What the task asks
Set down the data below in full and exactly, minus the pictures.

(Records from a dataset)
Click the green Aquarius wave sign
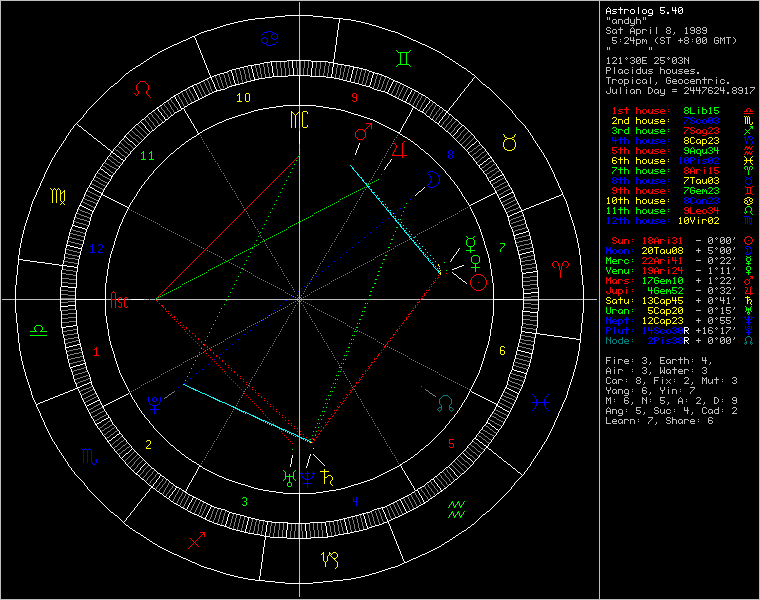This screenshot has height=600, width=760. tap(455, 507)
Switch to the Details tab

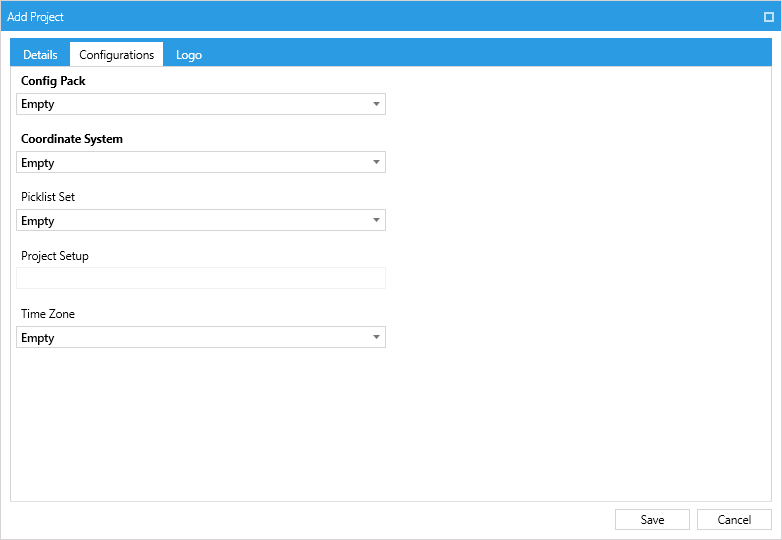(40, 54)
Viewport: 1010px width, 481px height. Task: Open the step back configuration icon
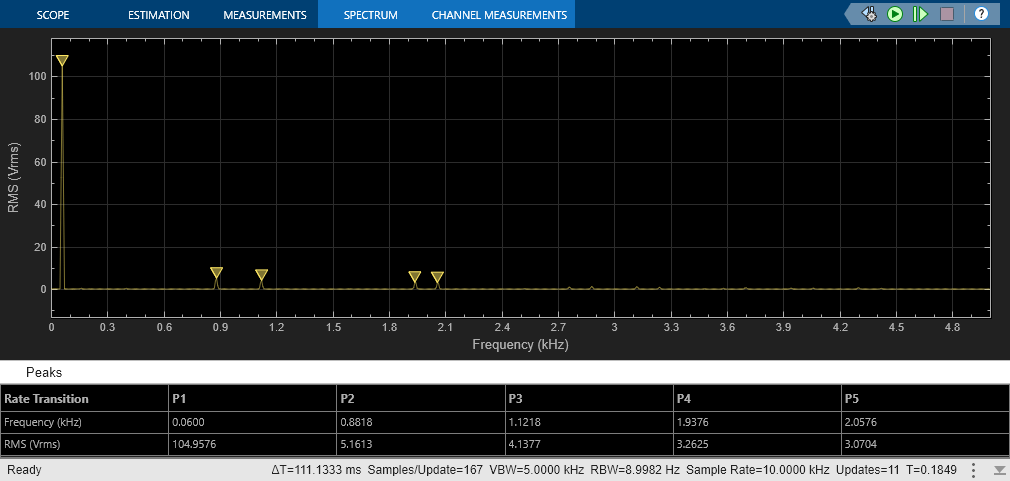(870, 14)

The answer
Click the green Aquarius wave sign
This screenshot has height=600, width=760. tap(455, 507)
Switch to the Details tab

(40, 54)
Viewport: 1010px width, 481px height. Task: Open the step back configuration icon
(870, 14)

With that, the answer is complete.